**Data to use**
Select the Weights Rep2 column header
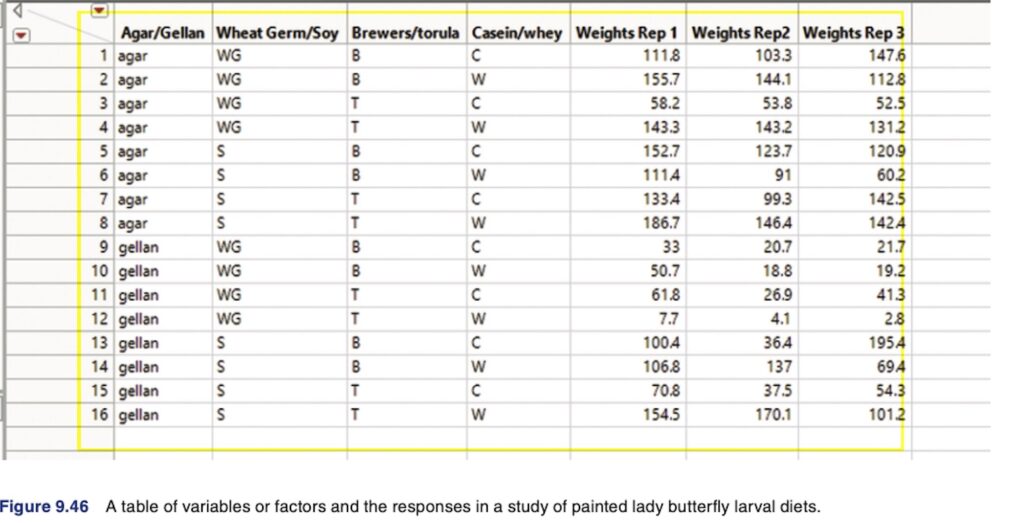The width and height of the screenshot is (1024, 523). (742, 33)
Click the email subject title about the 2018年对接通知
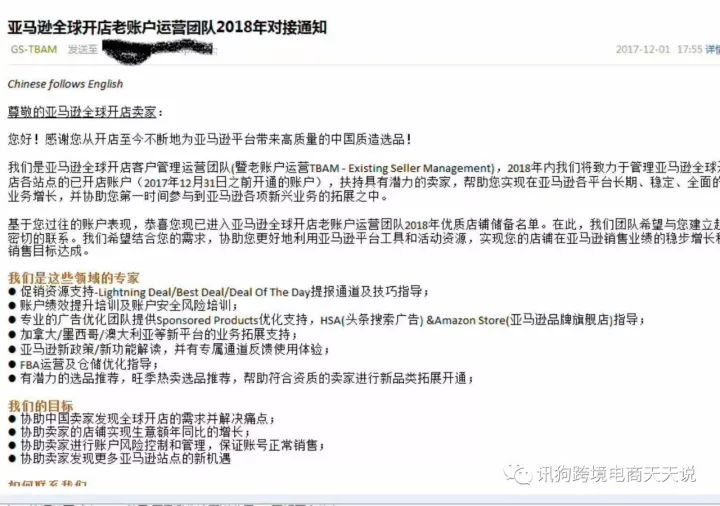The height and width of the screenshot is (506, 720). tap(167, 27)
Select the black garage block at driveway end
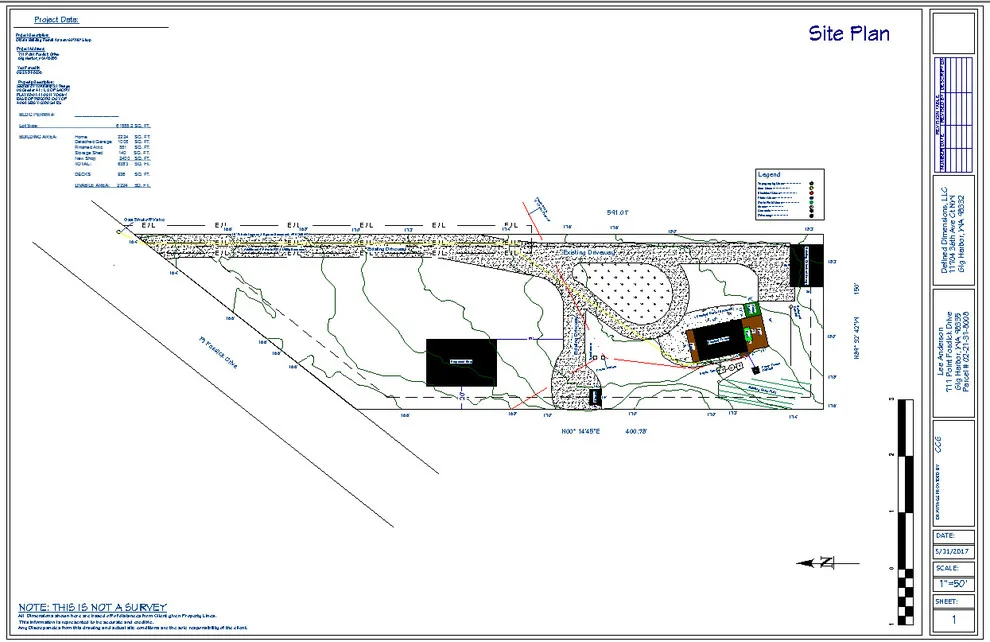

**Objective**
Rewrite the data above with "Select" replaced by "Choose" and everything else left unchanged, omitting the pictures.

**Task solution**
Choose the Weights Rep2 column header
The width and height of the screenshot is (1024, 523). (742, 33)
Click the email subject title about the 2018年对接通知
The height and width of the screenshot is (506, 720). tap(167, 27)
Choose the black garage block at driveway end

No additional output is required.